Conv3d¶

class continual.Conv3d(in_channels, out_channels, kernel_size, stride=1, padding=0, dilation=1, groups=1, bias=True, padding_mode='zeros', device=None, dtype=None, temporal_fill='zeros')[source]¶

Continual 3D convolution over a spatio-temporal input signal.

Continual Convolutions were proposed by Hedegaard et al.: “Continual 3D Convolutional Neural Networks for Real-time Processing of Videos”, in ECCV (2022), https://arxiv.org/pdf/2106.00050.pdf (paper) https://www.youtube.com/watch?v=Jm2A7dVEaF4 (video).

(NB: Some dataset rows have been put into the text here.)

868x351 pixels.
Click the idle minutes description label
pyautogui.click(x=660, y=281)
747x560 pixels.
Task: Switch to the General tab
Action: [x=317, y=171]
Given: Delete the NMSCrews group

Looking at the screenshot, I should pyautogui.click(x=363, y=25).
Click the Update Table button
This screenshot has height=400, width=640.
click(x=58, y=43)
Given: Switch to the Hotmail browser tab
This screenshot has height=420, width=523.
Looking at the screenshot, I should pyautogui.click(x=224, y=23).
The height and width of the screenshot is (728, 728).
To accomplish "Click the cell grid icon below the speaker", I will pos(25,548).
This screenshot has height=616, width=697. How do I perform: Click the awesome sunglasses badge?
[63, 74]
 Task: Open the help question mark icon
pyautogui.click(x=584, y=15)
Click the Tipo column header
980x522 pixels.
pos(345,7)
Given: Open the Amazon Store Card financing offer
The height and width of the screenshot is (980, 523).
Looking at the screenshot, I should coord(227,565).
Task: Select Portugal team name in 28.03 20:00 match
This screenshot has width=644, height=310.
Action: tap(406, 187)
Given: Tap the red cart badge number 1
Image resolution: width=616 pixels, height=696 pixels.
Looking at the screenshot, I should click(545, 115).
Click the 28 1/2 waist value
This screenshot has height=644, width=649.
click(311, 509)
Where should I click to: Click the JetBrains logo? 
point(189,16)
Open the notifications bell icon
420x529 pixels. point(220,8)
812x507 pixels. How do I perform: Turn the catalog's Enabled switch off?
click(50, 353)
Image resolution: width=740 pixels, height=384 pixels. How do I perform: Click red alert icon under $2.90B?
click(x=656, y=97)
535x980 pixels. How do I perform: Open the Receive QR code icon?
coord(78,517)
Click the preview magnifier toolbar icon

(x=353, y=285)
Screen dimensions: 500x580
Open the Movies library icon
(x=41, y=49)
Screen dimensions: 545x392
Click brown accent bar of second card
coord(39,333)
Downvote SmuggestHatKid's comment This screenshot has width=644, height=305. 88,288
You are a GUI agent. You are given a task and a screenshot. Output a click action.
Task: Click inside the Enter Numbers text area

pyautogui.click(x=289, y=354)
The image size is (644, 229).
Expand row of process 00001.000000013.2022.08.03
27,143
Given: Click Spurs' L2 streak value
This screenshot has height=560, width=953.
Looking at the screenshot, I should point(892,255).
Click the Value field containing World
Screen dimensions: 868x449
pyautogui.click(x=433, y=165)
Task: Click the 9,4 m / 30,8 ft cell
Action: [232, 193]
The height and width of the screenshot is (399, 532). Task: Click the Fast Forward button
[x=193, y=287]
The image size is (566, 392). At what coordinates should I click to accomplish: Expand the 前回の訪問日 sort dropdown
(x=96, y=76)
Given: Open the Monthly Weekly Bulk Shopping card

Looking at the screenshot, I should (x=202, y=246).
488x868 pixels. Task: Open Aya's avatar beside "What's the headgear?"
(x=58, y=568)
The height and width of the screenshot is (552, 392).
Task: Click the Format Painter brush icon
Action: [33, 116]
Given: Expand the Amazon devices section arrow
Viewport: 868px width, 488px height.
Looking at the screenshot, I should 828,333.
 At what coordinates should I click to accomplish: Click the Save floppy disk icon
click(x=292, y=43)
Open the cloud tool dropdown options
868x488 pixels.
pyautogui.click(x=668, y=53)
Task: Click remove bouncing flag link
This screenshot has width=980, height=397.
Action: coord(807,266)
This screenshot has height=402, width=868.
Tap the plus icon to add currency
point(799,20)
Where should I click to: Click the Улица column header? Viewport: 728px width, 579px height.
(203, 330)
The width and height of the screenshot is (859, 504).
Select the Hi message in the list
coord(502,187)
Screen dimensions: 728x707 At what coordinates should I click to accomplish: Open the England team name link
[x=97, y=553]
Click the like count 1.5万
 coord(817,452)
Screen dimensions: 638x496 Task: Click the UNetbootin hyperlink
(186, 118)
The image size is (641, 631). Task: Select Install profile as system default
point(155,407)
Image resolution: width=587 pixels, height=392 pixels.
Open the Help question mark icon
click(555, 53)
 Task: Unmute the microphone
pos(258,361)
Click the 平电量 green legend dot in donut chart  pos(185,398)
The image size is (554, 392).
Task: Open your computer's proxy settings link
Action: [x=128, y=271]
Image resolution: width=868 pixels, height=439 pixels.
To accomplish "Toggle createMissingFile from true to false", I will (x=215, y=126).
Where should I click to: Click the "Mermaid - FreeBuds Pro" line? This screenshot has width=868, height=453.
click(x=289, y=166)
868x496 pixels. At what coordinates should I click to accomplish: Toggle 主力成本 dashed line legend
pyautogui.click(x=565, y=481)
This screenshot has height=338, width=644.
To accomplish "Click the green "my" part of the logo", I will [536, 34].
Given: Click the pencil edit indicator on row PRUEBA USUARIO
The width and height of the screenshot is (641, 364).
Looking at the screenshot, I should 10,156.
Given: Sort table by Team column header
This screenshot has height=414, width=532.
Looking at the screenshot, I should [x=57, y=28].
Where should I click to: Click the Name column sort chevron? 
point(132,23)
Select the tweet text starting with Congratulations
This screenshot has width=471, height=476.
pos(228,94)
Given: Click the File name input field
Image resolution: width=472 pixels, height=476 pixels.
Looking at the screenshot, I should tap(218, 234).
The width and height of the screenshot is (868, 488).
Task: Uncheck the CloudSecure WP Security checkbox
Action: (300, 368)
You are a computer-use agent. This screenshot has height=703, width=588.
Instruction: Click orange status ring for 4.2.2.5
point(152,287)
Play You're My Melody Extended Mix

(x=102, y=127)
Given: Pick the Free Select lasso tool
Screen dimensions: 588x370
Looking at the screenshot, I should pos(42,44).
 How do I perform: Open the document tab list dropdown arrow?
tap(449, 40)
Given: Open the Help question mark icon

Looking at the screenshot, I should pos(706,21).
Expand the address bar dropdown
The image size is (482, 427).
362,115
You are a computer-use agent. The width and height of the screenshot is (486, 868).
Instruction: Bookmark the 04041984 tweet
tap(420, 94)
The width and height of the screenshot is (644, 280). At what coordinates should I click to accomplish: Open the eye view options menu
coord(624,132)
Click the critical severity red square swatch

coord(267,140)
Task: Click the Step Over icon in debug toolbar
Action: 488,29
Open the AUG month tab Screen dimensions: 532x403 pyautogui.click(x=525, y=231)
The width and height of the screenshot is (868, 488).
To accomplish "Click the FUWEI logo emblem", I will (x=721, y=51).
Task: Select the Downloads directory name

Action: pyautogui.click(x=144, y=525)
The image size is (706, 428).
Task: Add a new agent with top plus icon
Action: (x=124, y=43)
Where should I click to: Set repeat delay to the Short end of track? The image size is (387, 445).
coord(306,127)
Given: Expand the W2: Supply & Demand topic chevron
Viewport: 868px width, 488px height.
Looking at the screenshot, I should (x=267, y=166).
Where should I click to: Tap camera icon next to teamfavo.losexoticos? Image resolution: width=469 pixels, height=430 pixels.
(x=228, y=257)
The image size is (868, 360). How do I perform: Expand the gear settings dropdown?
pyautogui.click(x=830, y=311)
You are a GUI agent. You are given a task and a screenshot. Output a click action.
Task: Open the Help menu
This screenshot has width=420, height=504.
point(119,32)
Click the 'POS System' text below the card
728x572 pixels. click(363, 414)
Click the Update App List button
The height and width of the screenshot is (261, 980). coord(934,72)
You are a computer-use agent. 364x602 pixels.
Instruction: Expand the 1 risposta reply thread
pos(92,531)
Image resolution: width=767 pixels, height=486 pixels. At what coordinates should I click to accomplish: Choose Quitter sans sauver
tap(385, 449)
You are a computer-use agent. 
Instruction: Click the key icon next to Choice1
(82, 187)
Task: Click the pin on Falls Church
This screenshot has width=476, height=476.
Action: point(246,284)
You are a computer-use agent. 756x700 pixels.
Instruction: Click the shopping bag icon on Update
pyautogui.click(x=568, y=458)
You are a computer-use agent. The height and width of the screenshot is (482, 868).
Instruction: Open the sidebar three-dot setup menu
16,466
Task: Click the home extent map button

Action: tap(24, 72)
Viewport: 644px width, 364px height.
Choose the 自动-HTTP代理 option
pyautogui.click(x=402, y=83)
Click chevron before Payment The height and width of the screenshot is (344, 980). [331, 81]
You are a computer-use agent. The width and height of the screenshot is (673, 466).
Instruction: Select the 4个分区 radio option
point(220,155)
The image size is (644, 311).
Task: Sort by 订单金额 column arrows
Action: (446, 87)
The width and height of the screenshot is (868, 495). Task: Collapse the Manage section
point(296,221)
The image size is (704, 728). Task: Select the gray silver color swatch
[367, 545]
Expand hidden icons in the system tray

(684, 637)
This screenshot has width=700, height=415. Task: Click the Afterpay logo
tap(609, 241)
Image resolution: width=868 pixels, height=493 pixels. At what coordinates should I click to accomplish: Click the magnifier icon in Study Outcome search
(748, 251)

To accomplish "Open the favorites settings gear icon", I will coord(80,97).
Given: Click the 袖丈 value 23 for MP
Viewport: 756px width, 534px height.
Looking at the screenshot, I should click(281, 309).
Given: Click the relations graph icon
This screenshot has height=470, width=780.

Assuming an input of shape (B, C, T, H, W), it computes the convolution over one temporal instant t at a time where t ∈ range(T), and keeps an internal state. Two forward modes are supported here.

Parameters:

in_channels (int) – Number of channels in the input image
out_channels (int) – Number of channels produced by the convolution
kernel_size (int or tuple) – Size of the convolving kernel
stride (int or tuple, optional) – Stride of the convolution. NB: stride > 1 over the first channel is not supported. Default: 1
padding (int or tuple, optional) – Zero-padding added to all three sides of the input. NB: padding over the first channel is not supported. Default: 0
dilation (int or tuple, optional) – Spacing between kernel elements. NB: dilation > 1 over the first channel is not supported. Default: 1
groups (int, optional) – Number of blocked connections from input channels to output channels. Default: 1
bias (bool, optional) – If True, adds a learnable bias to the output. Default: True
temporal_fill (string, optional) – 'zeros' or 'replicate' (= “boring video”). temporal_fill determines how state is initialised and which padding is applied during forward_steps along the temporal dimension. Default: 'replicate'

Variables:

weight (Tensor) – the learnable weights of the module of shape $(\text{out\_channels}, \frac{\text{in\_channels}}{\text{groups}},$ $\text{kernel\_size[0]}, \text{kernel\_size[1]}, \text{kernel\_size[2]})$ . The values of these weights are sampled from $\mathcal{U}(-\sqrt{k}, \sqrt{k})$ where $k = \frac{groups}{C_\text{in} * \prod_{i=0}^{2}\text{kernel\_size}[i]}$
bias (Tensor) – the learnable bias of the module of shape (out_channels). If bias is True, then the values of these weights are sampled from $\mathcal{U}(-\sqrt{k}, \sqrt{k})$ where $k = \frac{groups}{C_\text{in} * \prod_{i=0}^{2}\text{kernel\_size}[i]}$
state (List[Tensor]) – a running buffer of partial computations from previous frames which are used for the calculation of subsequent outputs.